▶ [Task goal] Only lines holding "средств" are wanted; copy each of them from the records below.

▶ [Exercise data]
+++
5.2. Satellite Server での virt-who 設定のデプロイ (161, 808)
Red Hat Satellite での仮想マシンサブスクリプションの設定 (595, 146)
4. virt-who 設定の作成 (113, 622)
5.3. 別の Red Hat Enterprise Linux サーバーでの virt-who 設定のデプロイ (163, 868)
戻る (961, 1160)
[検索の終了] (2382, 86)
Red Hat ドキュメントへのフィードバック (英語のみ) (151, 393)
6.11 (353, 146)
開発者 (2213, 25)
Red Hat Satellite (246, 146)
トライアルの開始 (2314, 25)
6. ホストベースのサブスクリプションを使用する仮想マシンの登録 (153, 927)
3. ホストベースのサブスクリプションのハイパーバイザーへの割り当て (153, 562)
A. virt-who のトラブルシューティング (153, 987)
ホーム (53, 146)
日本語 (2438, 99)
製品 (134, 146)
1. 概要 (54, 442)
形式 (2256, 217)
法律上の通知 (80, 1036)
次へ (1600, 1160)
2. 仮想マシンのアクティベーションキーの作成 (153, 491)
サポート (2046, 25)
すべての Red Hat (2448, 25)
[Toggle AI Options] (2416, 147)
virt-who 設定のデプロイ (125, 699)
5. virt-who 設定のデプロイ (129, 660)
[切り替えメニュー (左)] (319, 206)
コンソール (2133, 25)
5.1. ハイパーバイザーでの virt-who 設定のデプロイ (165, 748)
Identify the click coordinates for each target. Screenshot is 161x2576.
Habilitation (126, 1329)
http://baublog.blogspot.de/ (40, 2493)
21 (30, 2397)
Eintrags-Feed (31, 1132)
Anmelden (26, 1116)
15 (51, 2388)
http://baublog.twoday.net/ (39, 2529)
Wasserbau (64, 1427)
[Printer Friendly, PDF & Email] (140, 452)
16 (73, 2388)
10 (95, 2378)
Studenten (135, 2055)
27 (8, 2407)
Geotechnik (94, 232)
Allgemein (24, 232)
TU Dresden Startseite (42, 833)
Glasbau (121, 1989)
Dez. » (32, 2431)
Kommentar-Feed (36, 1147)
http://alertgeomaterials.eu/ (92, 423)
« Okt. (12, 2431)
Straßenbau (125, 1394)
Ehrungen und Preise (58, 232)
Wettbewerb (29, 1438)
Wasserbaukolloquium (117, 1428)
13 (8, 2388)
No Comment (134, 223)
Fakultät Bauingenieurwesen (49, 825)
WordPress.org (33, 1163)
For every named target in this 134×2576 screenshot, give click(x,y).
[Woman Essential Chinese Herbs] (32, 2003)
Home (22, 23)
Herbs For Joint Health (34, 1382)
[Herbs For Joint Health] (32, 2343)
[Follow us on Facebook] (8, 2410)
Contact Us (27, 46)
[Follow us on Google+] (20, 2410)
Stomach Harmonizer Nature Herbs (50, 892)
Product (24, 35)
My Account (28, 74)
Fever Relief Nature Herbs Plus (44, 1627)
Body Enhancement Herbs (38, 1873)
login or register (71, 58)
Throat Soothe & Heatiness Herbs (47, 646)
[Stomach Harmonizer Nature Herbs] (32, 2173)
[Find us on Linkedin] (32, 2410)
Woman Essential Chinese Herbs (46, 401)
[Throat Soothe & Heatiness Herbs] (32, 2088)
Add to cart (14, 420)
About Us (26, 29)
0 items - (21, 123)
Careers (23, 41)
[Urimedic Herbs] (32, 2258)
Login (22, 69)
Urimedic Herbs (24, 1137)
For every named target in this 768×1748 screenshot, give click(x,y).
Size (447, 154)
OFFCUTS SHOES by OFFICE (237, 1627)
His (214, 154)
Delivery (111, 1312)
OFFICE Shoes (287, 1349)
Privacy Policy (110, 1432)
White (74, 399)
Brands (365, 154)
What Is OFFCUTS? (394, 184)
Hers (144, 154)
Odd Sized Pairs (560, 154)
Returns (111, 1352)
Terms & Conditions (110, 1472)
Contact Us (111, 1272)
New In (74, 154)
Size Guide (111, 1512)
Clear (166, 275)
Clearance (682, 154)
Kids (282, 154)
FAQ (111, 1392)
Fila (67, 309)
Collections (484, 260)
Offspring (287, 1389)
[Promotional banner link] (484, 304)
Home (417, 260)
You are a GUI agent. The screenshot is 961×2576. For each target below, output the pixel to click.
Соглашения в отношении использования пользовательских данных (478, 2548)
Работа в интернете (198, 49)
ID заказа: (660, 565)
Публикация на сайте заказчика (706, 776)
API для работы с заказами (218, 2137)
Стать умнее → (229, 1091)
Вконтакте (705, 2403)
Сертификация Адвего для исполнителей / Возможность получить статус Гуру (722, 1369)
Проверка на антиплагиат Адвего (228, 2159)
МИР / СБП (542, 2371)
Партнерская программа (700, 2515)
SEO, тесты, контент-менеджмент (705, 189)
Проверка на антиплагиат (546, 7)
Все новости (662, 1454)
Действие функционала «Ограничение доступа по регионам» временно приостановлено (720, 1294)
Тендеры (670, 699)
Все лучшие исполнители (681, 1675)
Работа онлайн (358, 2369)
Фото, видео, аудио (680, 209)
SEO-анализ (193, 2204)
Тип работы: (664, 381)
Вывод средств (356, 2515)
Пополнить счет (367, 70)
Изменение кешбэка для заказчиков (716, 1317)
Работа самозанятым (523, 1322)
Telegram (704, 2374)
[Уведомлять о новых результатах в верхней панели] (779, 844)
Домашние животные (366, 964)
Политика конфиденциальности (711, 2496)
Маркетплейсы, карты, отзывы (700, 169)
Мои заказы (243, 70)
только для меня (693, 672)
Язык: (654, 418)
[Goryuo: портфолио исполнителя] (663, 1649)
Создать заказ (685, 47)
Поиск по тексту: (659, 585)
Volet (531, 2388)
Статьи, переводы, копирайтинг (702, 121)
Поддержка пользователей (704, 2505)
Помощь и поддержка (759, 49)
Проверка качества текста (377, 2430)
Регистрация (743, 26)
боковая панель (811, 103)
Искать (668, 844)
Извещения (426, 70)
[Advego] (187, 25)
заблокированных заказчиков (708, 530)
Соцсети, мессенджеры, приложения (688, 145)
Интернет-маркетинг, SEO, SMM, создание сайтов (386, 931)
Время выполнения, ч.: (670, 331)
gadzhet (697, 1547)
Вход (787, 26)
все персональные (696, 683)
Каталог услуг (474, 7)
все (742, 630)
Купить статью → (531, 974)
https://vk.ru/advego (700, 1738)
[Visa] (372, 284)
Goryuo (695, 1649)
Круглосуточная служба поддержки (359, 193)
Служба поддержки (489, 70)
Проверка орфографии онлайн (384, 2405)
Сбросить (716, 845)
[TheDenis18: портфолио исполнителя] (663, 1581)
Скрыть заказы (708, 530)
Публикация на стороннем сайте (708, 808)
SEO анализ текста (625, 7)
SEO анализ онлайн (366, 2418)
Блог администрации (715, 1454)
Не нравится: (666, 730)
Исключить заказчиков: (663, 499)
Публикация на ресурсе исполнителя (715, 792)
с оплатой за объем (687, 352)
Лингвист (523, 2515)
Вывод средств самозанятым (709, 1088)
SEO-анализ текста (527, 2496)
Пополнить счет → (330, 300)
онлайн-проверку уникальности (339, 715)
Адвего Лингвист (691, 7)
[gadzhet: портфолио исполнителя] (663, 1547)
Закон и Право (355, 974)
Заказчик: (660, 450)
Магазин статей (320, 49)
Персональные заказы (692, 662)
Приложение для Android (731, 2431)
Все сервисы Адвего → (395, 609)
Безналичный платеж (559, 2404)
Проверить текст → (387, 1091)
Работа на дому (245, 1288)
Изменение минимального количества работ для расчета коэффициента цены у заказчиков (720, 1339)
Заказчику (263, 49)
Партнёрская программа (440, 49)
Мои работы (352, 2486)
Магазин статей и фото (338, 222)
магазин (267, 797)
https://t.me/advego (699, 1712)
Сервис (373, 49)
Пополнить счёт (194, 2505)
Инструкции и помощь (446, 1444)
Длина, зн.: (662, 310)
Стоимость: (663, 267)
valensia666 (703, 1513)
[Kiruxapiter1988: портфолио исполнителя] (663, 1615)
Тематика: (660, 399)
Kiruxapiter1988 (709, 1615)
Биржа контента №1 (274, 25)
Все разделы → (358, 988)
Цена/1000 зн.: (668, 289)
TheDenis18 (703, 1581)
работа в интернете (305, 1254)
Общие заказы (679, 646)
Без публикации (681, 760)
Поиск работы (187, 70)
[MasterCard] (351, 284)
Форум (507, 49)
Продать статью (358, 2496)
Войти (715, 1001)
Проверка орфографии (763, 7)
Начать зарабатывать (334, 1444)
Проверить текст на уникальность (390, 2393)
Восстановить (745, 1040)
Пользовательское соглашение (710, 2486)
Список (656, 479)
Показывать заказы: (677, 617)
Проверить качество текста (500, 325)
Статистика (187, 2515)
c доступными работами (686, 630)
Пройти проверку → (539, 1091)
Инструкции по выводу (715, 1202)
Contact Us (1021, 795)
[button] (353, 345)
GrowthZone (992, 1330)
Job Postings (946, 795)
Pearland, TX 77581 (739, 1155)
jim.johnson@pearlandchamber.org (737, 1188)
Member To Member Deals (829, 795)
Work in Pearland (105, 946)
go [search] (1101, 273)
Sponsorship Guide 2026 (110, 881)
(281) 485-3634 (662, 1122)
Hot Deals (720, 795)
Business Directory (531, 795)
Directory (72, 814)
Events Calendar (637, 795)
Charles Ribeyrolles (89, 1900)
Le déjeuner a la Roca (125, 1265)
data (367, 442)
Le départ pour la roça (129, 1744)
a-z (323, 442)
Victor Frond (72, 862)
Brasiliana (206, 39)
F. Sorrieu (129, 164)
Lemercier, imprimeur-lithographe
+++
▶ [Solution to this exercise]
Вывод средств (356, 2515)
Вывод средств самозанятым (709, 1088)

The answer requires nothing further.